As of now, according to Acosta, Mexican citizens driving trucks across the border to U.S. warehouses, or those inspecting goods, won’t see their movements restricted because that, as well as all other logistics and supply chain distribution services, has been deemed essential trade. U.S. citizens who work in Mexican factories will also be able to travel back and forth across the border between work and home. However, with the non-essential travel ban in place, factory workers and others in the supply chain may be subject to increased questioning at the border about where they’re headed and why.
“Where it starts getting a little complicated for us,” Acosta explained, is that “if Mexico tomorrow says we’re shutting down, I don’t know what Mexico’s rules are as far as what a manufacturing plant can do. Now, I know for the U.S., that’s considered cross-border trade.”
The reason the Trump administration and its Mexican counterparts agreed to a partial border closure rather than a wholesale shuttering, is because of how critical commercial trade is between the countries. In the case of a more wide-reaching shutdown on either side of the border, Acosta believes Mexico will still continue to manufacture goods and keep the supply chain going.
“[Fashion] is a very unique industry. Because we know what’s going on with China, eventually we’re going to get a lot more businesses once this settles,” he said, noting, however, that that won’t happen as quickly as anyone would like. “Things stay like this for 30 days, the uncertainty continues. But knowing that we’re an industry that will eventually rebound and then some, I think that’s what we’re trying to keep the focus on and stay optimistic.”
For now, factories like Global Denim—which has a mill in Puebla and is situated closer to the center of the country near Mexico City, and thus impacted less by workers’ cross-border movements—aren’t expecting the partial border to be all that adverse for business.
“We are not expecting the border closure to impact us, as we continue to provide the best service in these hard times and will keep our customers in our top of mind,” Global Denim creative director Anatt Finkler, told Sourcing Journal. “Of course, traveling to see customers is limited, but with today’s technology, we are going to manage to communicate with them through different mediums, call it phone calls or video meetings, and provide them with our collection and sampling as usual, so they can review it freely in their own workspace.”
Of course, beyond the border closure, the novel coronavirus has already had its impact on the sector in Mexico.

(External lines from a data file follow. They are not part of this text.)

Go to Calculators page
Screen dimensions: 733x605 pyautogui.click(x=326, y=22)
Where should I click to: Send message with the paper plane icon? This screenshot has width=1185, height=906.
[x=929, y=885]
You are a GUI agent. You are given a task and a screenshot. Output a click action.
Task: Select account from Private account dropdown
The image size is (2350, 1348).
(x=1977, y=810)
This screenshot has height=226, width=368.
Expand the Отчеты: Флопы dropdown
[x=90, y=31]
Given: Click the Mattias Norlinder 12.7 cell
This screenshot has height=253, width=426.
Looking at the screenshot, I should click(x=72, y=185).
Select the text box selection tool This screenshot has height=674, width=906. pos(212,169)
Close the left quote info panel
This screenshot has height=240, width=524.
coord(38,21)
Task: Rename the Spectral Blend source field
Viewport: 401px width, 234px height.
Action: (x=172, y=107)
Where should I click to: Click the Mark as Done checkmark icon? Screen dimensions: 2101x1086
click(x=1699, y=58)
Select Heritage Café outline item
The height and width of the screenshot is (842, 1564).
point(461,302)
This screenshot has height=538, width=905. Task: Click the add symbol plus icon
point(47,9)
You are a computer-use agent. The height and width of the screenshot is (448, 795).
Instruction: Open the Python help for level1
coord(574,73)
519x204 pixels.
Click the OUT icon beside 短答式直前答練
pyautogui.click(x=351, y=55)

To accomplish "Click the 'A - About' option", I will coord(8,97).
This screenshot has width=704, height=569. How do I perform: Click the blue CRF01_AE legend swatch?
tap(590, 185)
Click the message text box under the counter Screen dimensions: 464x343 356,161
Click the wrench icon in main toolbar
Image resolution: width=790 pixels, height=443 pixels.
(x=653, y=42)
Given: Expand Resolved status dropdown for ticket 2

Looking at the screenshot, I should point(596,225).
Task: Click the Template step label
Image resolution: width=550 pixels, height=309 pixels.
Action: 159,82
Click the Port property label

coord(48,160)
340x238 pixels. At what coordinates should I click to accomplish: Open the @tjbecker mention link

“This virus has affected the supply chain in every sector of the economy,” Finkler said. “It is very concerning to live through these times as uncertainty reigns and the possibility of a big downfall of the economy is imminent. The retail supply chain has been really impacted as stores are closing, and therefore production has to slow down, as people are not be able to buy, and brands don’t want to overproduce goods and overstock.”
Mexico, however, where the current count of confirmed coronavirus cases, according to the World Health Organization (WHO), rests at 370 (paling in comparison to the United States’ 42,164), doesn’t stand to be any more impacted than other manufacturing countries, though it will feel the burden of the global pandemic.
“I think at this point, manufacturing in the entire world is going to be impacted equally,” Finkler said. “This is a worldwide crisis that needs to be handled and resolved.”